Сергей вздохнул, раздраженно думая, что все почему-то считают, будто сисадмин может починить все, что угодно. От автомобиля до тостера. Шеф уже несколько раз требовал наладить его телевизор (там просто надо было заменить батарейки в пульте).

– Ты это, кстати, учти, что формулы другие. Вот, дочка хозяйская мне уже написала три, которые немножко не так работают. Они нам, правда, не понадобятся, но все равно учти. Если еще какие отличия заметишь, запиши, а потом ей скажи – она девчонка головастая, высчитает, что там куда относится.

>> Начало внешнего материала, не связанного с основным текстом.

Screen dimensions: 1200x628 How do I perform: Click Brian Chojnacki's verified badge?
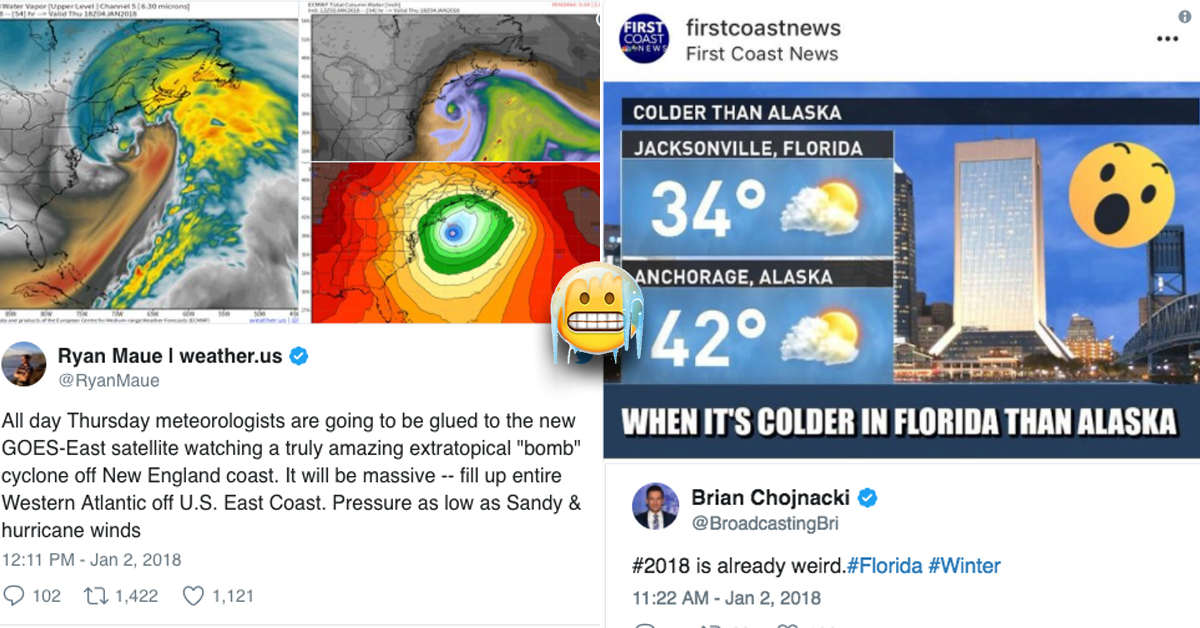tap(866, 497)
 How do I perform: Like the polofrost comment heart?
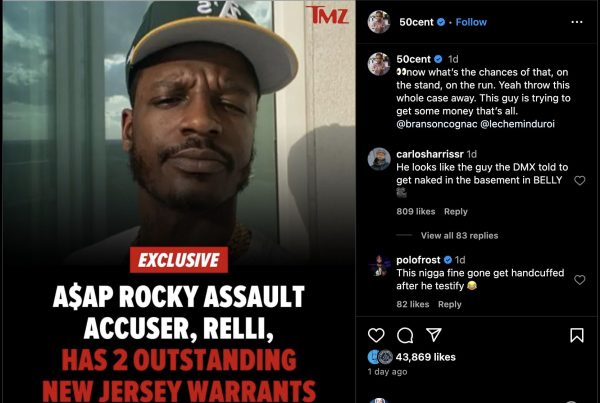[580, 280]
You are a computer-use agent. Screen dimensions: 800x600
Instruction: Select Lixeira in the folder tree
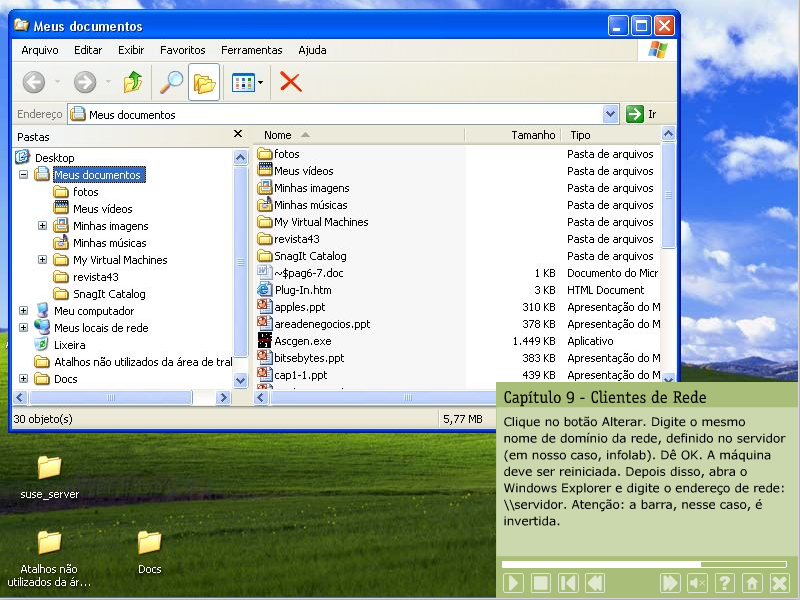[x=69, y=344]
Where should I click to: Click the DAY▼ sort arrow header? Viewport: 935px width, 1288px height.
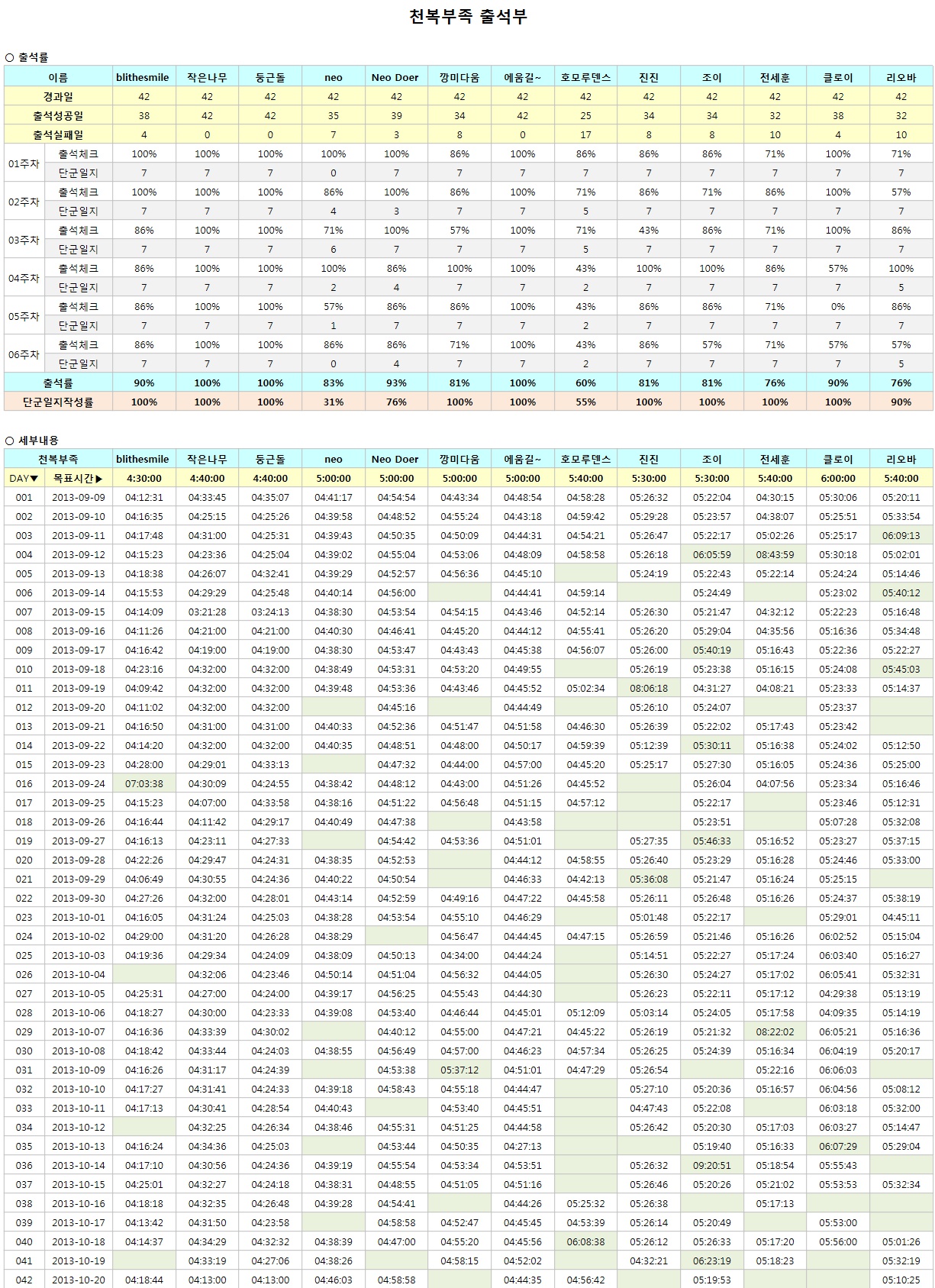(x=24, y=479)
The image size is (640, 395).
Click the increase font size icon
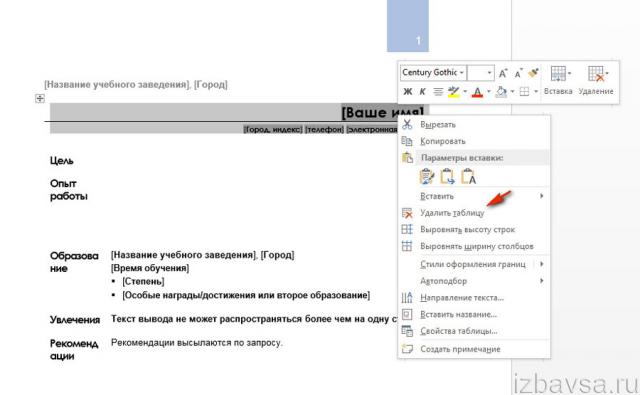503,73
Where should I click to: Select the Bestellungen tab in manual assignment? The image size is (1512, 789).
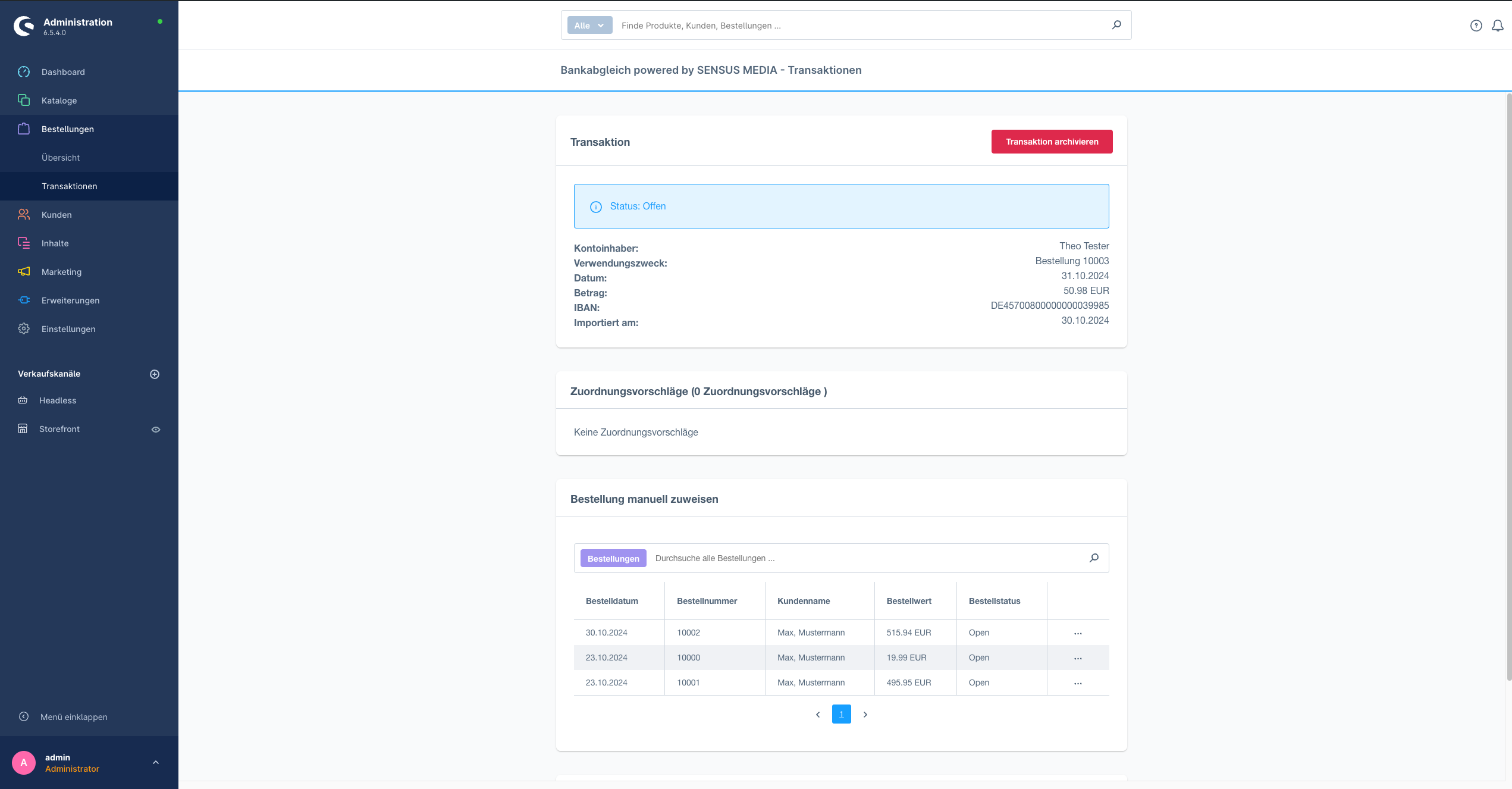click(612, 558)
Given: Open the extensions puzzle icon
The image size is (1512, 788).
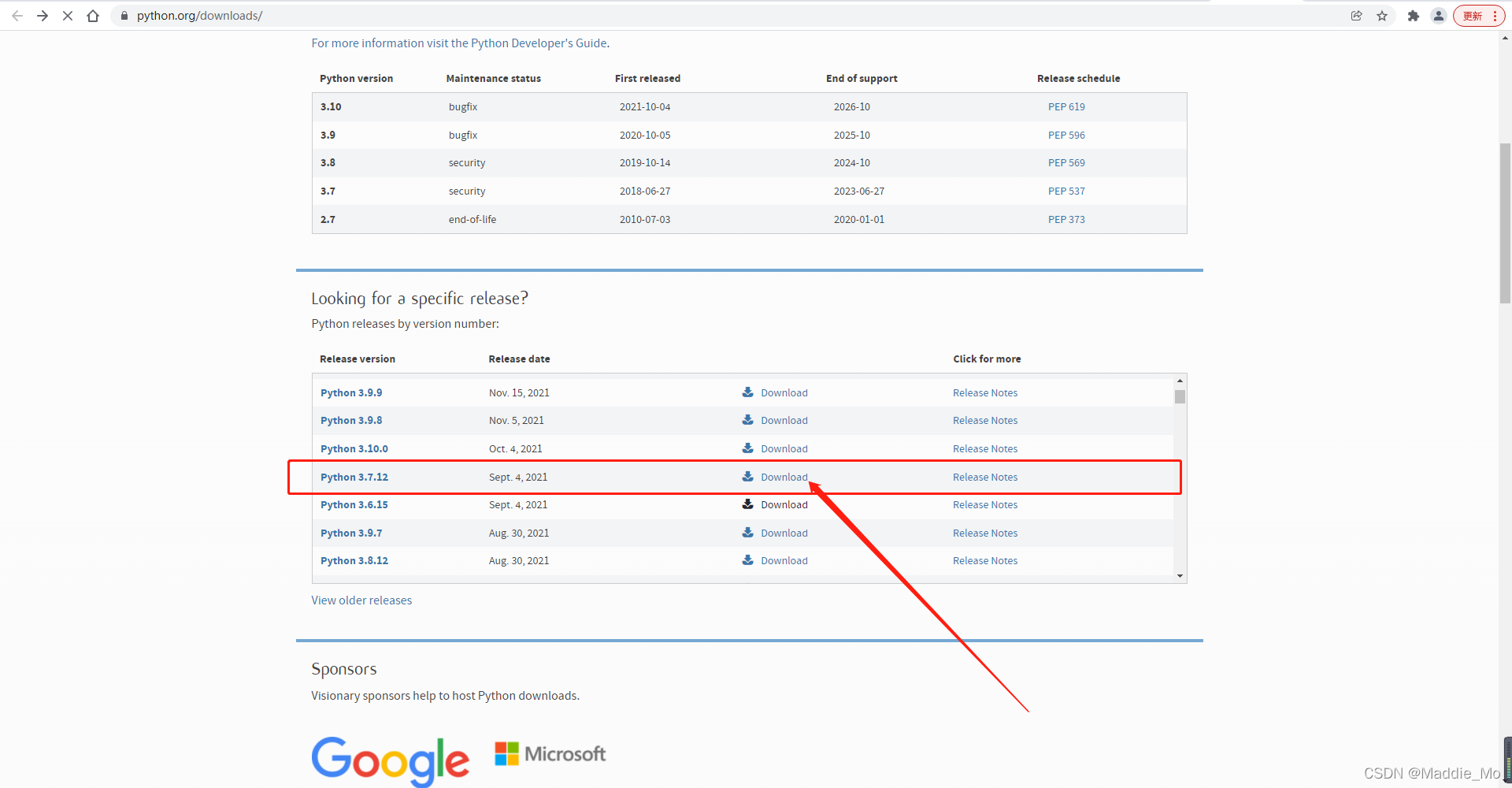Looking at the screenshot, I should coord(1414,16).
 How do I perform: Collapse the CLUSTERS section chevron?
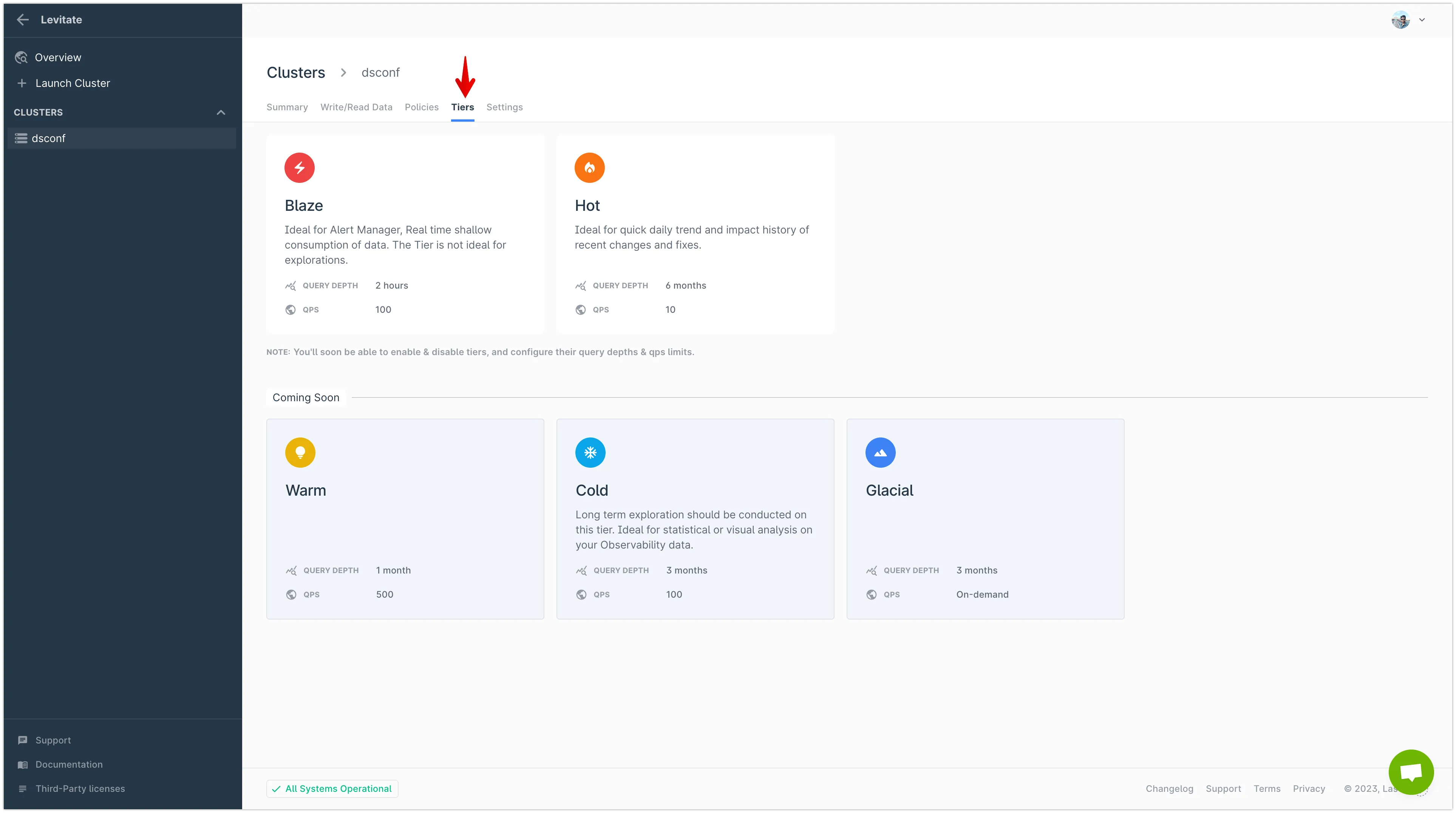point(221,113)
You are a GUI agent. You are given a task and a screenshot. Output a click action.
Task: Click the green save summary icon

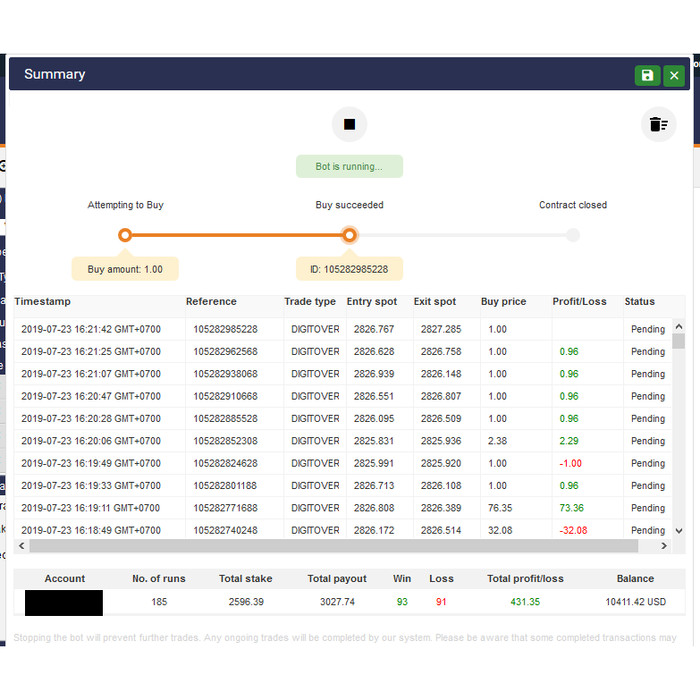click(x=647, y=75)

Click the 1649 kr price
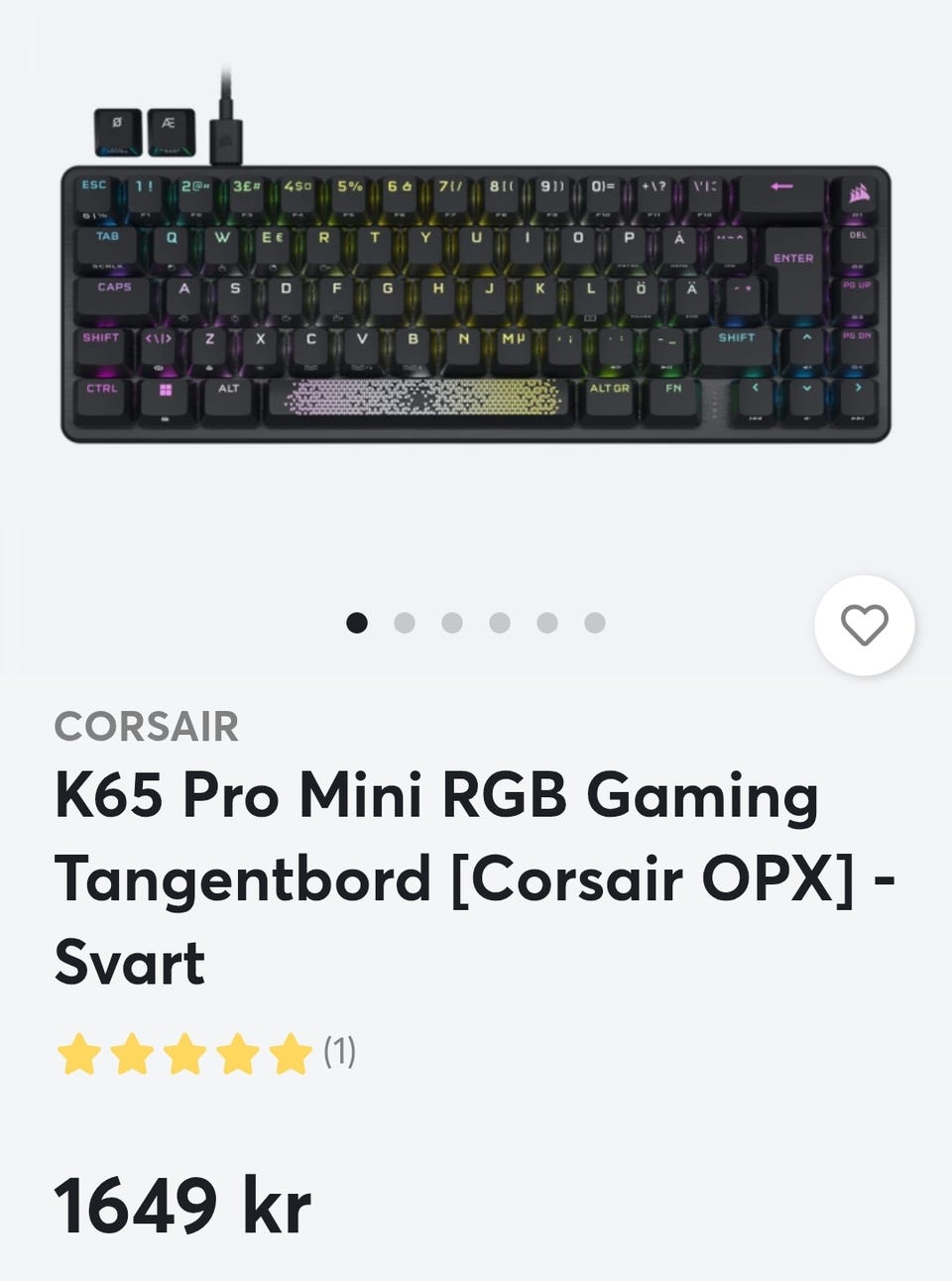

Чертанов промолчал, но про себя решил, что сначала попробует сам, а уж потом пойдет просить помощи у Светы. Чтоб сисадмин с шестилетним стажем, да не справился с какими-то дурацкими формулами?

Хотя в глубине души отлично понимал, что не справится – из физики Сергей не помнил ничего, кроме самых основ. В конце концов, кому нужны знания, непригодные в повседневной жизни? Другое дело, если эта самая повседневная жизнь делает разворот на сто восемьдесят градусов…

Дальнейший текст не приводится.